What's in a name?

by LadyAJ_13



Category: Endeavour (TV)
Genre: (off screen), 1970s, Character Death, F/M, Getting Together, Post-Canon
Language: English
Status: Completed
Published: 2019-03-31
Updated: 2019-03-31
Packaged: 2019-12-30 02:56:41
Rating: General Audiences
Warnings: No Archive Warnings Apply
Chapters: 1
Words: 4,205
Publisher: archiveofourown.org
Story URL: https://archiveofourown.org/works/18306782
Author URL: https://archiveofourown.org/users/LadyAJ_13/pseuds/LadyAJ_13
Summary: It has been years since they last saw each other; to think it took her father's death to bring them back together.-Joan and Morse meet again at Fred Thursday's funeral. Here's what happens next.





	What's in a name?

**Author's Note:**

> I confess so far I've only watched season 6 and three episodes of season 3 (darn TV scheduling), so I know there are Joan/Morse interactions I've missed, and as such won't be considered in this fic. So it's possibly a bit of an AU.

He's in the condolence line with every other mourner, like his presence here is no more important than her cousin thrice-removed, or the family they lived next door to back when she was a baby. It's just like him, she supposes. So clever, so stubborn, so quick to push forwards – but sometimes, exactly the opposite.

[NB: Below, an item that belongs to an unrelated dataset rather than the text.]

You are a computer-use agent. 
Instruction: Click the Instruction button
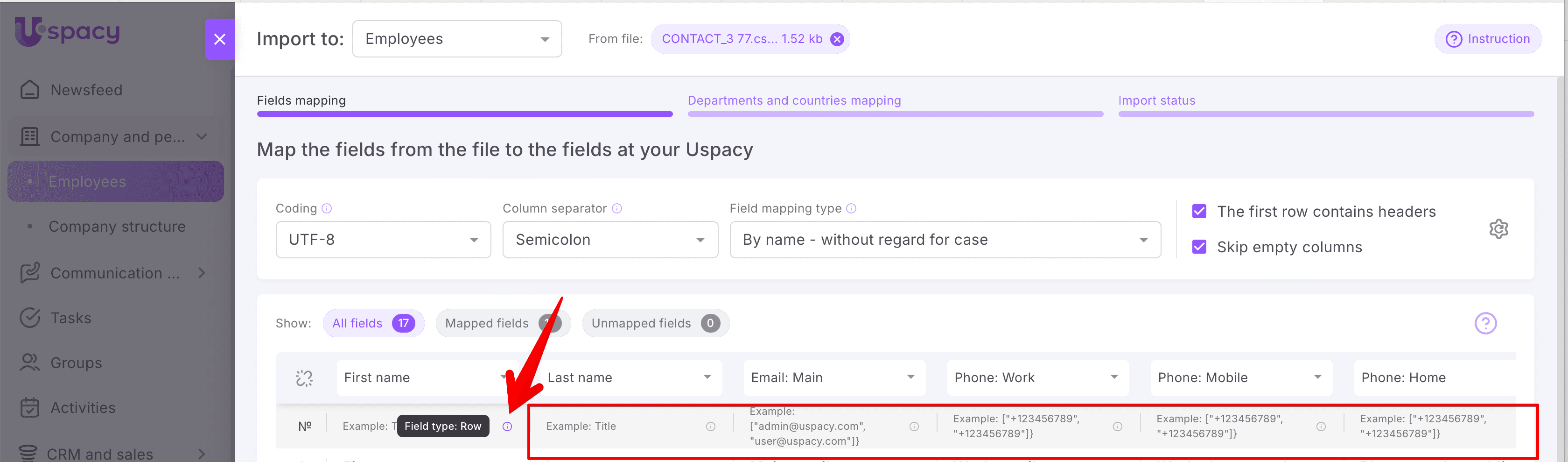(x=1488, y=38)
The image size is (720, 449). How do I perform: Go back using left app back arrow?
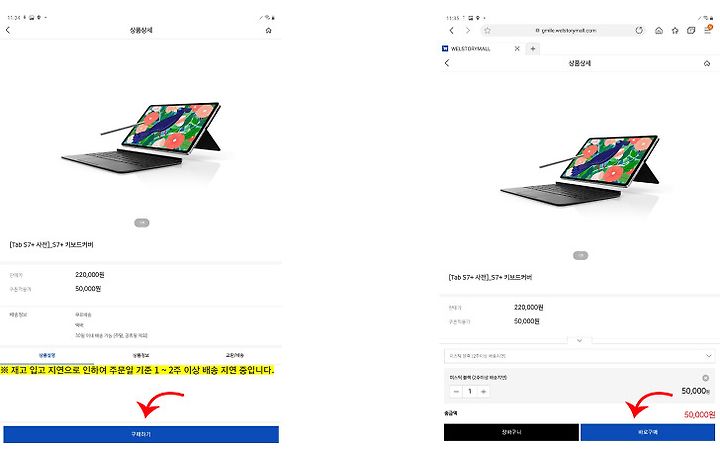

His moustache has gone, she notes, as Helen pulls at her skirts. She runs a hand distractedly through her blonde curls, smiling gratefully at the family friend who scoops her up and distracts her with an apple. She nods, smile stiff as rigor mortis as person after person says sorry, blending into one. She shakes hands. She bears the sympathetic touches to her forearm or shoulder, the people who clasp her hands. She watches people cry, and fiddle with handkerchiefs, and refuses to allow herself to break down. Not yet.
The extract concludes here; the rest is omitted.